12-28-2003, 01:42 AM #1
- Join Date
- Dec 2003
Hello everyone i need some help on how to handle are chief we are a all volunteer dept with a Board of Directors and we are a LLC organization and the chief is so worried about liability with the dept if something happen at a fire or around the station he preaches this over and over i was wondering who would be ready liable if something did go wrong.We have a good group of volunteer but he is making alot of volunteer unhappy with all of this.

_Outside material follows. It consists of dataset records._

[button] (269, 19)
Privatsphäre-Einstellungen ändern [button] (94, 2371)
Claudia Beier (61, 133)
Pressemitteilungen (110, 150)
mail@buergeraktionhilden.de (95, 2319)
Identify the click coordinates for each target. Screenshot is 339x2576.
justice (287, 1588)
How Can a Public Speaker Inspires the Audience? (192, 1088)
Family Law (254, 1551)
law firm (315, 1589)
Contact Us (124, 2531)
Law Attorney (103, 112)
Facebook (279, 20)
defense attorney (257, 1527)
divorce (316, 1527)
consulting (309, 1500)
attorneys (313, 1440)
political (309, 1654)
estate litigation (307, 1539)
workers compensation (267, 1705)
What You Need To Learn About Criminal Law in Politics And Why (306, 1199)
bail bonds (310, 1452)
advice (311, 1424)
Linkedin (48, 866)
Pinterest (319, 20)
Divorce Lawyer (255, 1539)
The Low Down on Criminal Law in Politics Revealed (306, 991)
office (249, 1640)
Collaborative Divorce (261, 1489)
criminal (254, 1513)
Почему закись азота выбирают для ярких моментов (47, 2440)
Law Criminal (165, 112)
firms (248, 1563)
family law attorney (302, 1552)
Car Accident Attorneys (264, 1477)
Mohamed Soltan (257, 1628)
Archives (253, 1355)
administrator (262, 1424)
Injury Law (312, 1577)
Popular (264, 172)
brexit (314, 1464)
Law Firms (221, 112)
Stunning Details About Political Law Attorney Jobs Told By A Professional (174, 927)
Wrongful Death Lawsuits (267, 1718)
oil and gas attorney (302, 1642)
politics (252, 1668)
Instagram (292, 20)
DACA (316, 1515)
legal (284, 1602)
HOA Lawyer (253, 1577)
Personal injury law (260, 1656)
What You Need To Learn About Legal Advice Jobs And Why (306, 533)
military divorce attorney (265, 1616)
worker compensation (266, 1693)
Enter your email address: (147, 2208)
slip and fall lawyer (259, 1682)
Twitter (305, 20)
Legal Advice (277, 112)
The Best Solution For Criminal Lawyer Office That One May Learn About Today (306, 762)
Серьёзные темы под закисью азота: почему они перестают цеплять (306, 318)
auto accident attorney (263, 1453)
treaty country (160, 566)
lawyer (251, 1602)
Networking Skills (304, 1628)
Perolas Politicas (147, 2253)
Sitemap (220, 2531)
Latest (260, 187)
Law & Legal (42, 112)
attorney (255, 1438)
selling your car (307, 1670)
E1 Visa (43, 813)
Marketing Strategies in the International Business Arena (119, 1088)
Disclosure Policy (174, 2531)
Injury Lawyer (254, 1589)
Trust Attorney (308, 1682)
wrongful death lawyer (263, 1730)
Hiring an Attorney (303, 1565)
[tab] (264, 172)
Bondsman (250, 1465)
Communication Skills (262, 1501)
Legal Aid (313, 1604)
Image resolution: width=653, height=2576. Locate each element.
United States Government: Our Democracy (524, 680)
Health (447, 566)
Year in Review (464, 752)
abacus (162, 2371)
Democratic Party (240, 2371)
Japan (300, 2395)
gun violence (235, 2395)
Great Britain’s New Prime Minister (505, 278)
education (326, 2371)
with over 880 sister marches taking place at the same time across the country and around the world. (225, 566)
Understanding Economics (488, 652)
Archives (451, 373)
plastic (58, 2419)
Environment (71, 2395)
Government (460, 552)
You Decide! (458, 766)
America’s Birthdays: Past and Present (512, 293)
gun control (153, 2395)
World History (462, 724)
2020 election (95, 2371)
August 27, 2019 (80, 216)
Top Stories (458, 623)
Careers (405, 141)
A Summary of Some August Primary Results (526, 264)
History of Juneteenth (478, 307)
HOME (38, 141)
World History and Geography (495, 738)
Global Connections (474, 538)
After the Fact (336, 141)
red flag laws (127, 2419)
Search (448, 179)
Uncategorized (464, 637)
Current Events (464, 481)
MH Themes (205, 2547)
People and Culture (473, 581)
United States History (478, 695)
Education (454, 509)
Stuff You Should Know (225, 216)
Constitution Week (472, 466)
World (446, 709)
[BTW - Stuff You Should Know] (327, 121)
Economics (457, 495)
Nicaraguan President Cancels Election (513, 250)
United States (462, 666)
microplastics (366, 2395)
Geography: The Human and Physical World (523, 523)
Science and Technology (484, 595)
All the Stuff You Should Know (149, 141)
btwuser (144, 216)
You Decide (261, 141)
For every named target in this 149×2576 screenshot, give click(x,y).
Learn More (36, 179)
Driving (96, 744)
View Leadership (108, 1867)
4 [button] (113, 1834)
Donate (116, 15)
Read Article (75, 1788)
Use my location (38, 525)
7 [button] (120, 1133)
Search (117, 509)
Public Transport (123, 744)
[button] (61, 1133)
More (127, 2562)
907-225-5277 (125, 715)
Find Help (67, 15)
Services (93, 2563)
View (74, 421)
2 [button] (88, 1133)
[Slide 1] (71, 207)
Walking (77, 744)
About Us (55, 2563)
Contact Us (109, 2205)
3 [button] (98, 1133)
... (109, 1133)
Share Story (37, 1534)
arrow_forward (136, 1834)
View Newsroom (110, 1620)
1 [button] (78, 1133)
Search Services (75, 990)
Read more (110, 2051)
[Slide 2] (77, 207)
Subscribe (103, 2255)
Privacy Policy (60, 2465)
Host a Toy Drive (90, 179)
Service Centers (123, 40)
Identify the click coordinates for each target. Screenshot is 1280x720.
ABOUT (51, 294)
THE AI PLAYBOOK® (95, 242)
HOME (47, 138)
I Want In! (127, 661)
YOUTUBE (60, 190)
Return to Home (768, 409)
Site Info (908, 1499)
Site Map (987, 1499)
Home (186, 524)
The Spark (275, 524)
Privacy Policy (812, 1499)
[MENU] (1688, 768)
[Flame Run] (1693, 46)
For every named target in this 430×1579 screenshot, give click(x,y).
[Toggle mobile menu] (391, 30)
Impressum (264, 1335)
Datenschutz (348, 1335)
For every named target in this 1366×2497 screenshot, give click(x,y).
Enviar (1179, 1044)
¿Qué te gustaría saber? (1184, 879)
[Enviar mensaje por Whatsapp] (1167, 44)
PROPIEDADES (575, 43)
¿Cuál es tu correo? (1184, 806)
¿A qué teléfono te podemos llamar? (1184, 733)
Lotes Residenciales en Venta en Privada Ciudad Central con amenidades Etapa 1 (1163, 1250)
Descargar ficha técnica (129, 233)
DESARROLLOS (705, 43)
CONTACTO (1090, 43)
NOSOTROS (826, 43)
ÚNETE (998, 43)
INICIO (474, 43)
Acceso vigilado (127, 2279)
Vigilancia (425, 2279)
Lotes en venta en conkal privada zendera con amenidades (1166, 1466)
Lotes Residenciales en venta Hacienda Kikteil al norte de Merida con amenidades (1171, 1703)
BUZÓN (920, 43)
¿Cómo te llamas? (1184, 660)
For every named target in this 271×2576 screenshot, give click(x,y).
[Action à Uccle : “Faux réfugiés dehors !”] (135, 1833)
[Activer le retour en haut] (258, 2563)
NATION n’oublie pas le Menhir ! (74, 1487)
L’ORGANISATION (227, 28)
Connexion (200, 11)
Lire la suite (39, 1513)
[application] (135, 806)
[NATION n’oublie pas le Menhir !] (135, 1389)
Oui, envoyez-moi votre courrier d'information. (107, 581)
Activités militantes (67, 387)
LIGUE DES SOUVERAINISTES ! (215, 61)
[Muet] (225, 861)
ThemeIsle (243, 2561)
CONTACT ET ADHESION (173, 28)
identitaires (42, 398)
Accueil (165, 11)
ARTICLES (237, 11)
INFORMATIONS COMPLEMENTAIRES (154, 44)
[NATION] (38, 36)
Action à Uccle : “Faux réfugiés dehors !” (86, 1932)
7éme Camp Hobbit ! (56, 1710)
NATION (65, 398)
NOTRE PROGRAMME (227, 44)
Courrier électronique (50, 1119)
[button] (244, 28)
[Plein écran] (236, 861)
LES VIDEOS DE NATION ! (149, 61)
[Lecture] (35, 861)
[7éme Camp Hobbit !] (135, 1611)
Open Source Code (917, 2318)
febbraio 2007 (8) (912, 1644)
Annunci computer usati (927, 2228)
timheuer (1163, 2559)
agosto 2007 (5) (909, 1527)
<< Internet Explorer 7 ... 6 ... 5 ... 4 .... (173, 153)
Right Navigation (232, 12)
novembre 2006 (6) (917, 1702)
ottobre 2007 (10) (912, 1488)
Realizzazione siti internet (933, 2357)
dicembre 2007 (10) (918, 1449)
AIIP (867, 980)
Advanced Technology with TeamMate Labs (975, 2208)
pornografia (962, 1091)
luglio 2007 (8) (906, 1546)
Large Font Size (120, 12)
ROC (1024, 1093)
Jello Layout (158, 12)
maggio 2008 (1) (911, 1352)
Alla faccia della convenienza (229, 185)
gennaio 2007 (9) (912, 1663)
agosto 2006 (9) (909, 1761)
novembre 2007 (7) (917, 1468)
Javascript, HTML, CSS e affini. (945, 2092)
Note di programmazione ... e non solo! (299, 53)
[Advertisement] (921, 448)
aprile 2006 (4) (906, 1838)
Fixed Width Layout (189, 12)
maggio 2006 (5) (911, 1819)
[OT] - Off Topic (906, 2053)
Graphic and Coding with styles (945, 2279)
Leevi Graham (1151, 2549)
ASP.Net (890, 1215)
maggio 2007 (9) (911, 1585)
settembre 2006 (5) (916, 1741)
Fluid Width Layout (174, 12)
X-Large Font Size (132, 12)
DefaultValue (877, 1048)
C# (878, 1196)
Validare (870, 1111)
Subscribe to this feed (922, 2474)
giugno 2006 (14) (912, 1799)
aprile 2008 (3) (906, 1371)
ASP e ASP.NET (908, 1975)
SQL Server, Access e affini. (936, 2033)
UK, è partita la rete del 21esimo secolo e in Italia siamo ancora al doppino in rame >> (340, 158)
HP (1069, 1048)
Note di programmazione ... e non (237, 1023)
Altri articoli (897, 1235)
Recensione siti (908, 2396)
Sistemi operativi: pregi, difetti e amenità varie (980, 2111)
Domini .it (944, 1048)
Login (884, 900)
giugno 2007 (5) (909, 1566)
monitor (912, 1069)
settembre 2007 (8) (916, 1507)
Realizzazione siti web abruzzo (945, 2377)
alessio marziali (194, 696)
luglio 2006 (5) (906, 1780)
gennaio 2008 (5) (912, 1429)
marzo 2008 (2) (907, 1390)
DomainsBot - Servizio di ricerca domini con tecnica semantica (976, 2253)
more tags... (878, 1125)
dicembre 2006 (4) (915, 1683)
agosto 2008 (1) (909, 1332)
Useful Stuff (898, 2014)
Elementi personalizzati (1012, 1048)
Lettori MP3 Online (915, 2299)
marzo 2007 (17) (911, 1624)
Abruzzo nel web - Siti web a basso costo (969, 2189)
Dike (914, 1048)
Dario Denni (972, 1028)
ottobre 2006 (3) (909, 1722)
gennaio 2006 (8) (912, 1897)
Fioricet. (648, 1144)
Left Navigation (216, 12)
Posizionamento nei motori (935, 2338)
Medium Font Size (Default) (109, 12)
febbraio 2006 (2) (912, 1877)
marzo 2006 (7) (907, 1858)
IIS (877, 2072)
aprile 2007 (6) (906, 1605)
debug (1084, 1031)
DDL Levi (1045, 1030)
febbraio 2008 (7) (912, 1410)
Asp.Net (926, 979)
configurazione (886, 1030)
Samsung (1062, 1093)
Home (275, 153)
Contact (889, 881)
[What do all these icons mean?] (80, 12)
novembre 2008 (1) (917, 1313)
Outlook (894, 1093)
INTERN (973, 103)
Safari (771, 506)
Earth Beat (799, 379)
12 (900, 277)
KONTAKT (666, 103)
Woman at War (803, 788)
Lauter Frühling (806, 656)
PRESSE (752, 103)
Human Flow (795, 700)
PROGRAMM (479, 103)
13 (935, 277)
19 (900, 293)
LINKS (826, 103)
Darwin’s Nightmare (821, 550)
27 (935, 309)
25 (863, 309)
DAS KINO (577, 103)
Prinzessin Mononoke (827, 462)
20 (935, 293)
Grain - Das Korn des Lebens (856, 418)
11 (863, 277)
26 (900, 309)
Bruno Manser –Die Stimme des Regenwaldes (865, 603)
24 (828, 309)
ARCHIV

Last edited by fire3520; 12-29-2003 at 11:02 PM.
12-28-2003, 07:58 AM #2
- Join Date
- Oct 2002
- Chappaqua, NY
Fire3520, I will agree with your chief that liability is a big concern in the fire service. However, that does not excuse him from constantly dwelling on it and impacting the moral of the department and making the members think every move they make opens the department to a lawsuit. I am an assistant chief of a volunteer department and I am sure I share many of the same concerns as your chief does. As a chief, it is his responsibility to work with the members and the board to limit the liability as much as possible. This is done in a variety of ways - training, maintaining equipment, SOP's or SOG's and of course a properly insured fire department.
The chief and the fire department can be held responsible for negligent actions. Laws vary from state to state and I am not a lawyer so I can't recite specific laws. Think about from a common sense standpoint. We have a policy that states each driver must re-qualify on each piece of appartus they drive every six months. What would happen if a driver did not requalify for a period of six months and then got in an accident? Who is liable? My guess would be the chief and the department. Why? Because there is a policy in place and it was not adhered to. However, that does not mean that the department is going to pay millions of dollars in a settlement and the chief is going to lose his house. There are a number of mitigating circumstances. What was the cause of the accident? It very well may be that it had nothing to do with the drivers knowledge and ability to operate the apparatus, but I think you see where I am going with this.
Let's look at another scenario. The chief sends a rookie or poorly trained firefighter into a working house fire and he (or she) gets seriously injured or killed. Think of all the possibilities with this scenario. This is why many departments have SOP's and SOG's that deal with many aspects of the departments functions such as responding, driver qualifications, training requirements, use of equipment and so on.
Lastly, what is the background of your chief? Is he a long standing and experienced member with all the necessary training? Based upon your post it sounds as if your chief is a nervous and maybe over his head. This may or may not be attributed to his level of training and experience.
OK, I have rattled on long enough. Bottom line - the chief has a right be concerned and the reponsibility to limit liability as much as possible but not terrorize the department with his worries.
12-28-2003, 10:23 AM #3
- Join Date
- Feb 1999
- Northern NY
Walk a mile in his shoes
Unfortunately in our litigating society anyone who is in charge of any organization is "in the hot seat." I was Chief of my dept for three years and it was always in the back of my mind any time that our rigs rolled on a call. You can be sued at any time for just about anything. Even if you are found not responsible, the time cost and energy of defending your self can be very draining.
All that being said, a Chief needs to make his dept members aware of their responsiblity without dwelling upon the subject and beating a dead horse. Up to date records of training, SOG's,record keeping,etc are the tools we use to defend our members in times of question. When we put on the white helmet and bugles of rank,then that responsibility goes with the office. (and not just a few extra grey hairs too!!! ).